# Exercise
Go through the data that follows and restate each line exactly as it reads.

------------------------------------------------------------

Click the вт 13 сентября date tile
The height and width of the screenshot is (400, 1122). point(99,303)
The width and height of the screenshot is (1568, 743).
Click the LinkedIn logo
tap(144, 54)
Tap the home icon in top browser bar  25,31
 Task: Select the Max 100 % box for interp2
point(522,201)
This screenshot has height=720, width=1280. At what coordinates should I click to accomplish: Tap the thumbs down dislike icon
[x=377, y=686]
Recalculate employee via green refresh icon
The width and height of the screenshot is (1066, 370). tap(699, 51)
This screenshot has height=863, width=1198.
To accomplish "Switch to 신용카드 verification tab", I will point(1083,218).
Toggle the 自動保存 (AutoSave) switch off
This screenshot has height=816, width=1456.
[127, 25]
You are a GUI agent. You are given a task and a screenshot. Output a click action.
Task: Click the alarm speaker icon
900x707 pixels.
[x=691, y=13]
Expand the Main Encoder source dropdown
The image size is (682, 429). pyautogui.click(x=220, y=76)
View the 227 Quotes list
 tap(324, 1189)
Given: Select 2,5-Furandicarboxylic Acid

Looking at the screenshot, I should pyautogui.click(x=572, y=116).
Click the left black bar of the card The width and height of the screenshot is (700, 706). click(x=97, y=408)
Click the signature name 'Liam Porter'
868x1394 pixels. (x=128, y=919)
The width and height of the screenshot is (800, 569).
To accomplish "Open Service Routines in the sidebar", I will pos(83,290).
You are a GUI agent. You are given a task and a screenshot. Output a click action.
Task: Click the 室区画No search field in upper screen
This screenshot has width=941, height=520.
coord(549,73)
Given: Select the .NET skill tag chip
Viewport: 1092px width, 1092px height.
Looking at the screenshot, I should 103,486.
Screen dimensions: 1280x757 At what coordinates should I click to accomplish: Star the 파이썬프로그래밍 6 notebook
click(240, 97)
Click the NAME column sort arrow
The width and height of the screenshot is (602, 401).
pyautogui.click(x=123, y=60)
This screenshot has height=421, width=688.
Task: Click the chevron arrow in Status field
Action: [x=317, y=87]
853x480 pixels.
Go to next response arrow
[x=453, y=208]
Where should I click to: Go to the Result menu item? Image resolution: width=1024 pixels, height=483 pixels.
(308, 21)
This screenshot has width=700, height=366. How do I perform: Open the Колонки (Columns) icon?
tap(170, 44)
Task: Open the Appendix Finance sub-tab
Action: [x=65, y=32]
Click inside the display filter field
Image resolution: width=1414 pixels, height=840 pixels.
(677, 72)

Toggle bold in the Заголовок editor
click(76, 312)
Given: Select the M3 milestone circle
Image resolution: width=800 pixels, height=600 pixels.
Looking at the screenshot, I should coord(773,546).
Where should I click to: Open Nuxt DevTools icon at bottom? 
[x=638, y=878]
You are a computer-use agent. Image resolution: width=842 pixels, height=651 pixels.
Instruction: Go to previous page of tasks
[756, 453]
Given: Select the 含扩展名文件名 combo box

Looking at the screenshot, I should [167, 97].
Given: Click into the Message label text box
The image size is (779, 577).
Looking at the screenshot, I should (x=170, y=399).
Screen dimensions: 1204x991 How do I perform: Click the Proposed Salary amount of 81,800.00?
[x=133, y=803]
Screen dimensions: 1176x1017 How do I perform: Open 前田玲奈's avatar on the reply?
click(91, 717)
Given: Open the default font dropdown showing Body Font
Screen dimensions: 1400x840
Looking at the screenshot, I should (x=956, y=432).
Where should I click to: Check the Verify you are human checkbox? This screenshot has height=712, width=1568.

------------------------------------------------------------

# Answer for the task
Click the вт 13 сентября date tile
The height and width of the screenshot is (400, 1122). point(99,303)
The width and height of the screenshot is (1568, 743).
Click the LinkedIn logo
tap(144, 54)
Tap the home icon in top browser bar  25,31
 Task: Select the Max 100 % box for interp2
point(522,201)
This screenshot has height=720, width=1280. At what coordinates should I click to accomplish: Tap the thumbs down dislike icon
[x=377, y=686]
Recalculate employee via green refresh icon
The width and height of the screenshot is (1066, 370). tap(699, 51)
This screenshot has height=863, width=1198.
To accomplish "Switch to 신용카드 verification tab", I will point(1083,218).
Toggle the 自動保存 (AutoSave) switch off
This screenshot has height=816, width=1456.
[127, 25]
You are a GUI agent. You are given a task and a screenshot. Output a click action.
Task: Click the alarm speaker icon
900x707 pixels.
[x=691, y=13]
Expand the Main Encoder source dropdown
The image size is (682, 429). pyautogui.click(x=220, y=76)
View the 227 Quotes list
 tap(324, 1189)
Given: Select 2,5-Furandicarboxylic Acid

Looking at the screenshot, I should pyautogui.click(x=572, y=116).
Click the left black bar of the card The width and height of the screenshot is (700, 706). click(x=97, y=408)
Click the signature name 'Liam Porter'
868x1394 pixels. (x=128, y=919)
The width and height of the screenshot is (800, 569).
To accomplish "Open Service Routines in the sidebar", I will pos(83,290).
You are a GUI agent. You are given a task and a screenshot. Output a click action.
Task: Click the 室区画No search field in upper screen
This screenshot has width=941, height=520.
coord(549,73)
Given: Select the .NET skill tag chip
Viewport: 1092px width, 1092px height.
Looking at the screenshot, I should 103,486.
Screen dimensions: 1280x757 At what coordinates should I click to accomplish: Star the 파이썬프로그래밍 6 notebook
click(240, 97)
Click the NAME column sort arrow
The width and height of the screenshot is (602, 401).
pyautogui.click(x=123, y=60)
This screenshot has height=421, width=688.
Task: Click the chevron arrow in Status field
Action: [x=317, y=87]
853x480 pixels.
Go to next response arrow
[x=453, y=208]
Where should I click to: Go to the Result menu item? Image resolution: width=1024 pixels, height=483 pixels.
(308, 21)
This screenshot has width=700, height=366. How do I perform: Open the Колонки (Columns) icon?
tap(170, 44)
Task: Open the Appendix Finance sub-tab
Action: [x=65, y=32]
Click inside the display filter field
Image resolution: width=1414 pixels, height=840 pixels.
(677, 72)

Toggle bold in the Заголовок editor
click(76, 312)
Given: Select the M3 milestone circle
Image resolution: width=800 pixels, height=600 pixels.
Looking at the screenshot, I should coord(773,546).
Where should I click to: Open Nuxt DevTools icon at bottom? 
[x=638, y=878]
You are a computer-use agent. Image resolution: width=842 pixels, height=651 pixels.
Instruction: Go to previous page of tasks
[756, 453]
Given: Select the 含扩展名文件名 combo box

Looking at the screenshot, I should [167, 97].
Given: Click into the Message label text box
The image size is (779, 577).
Looking at the screenshot, I should (x=170, y=399).
Screen dimensions: 1204x991 How do I perform: Click the Proposed Salary amount of 81,800.00?
[x=133, y=803]
Screen dimensions: 1176x1017 How do I perform: Open 前田玲奈's avatar on the reply?
click(91, 717)
Given: Open the default font dropdown showing Body Font
Screen dimensions: 1400x840
Looking at the screenshot, I should (x=956, y=432).
Where should I click to: Check the Verify you are human checkbox? This screenshot has height=712, width=1568.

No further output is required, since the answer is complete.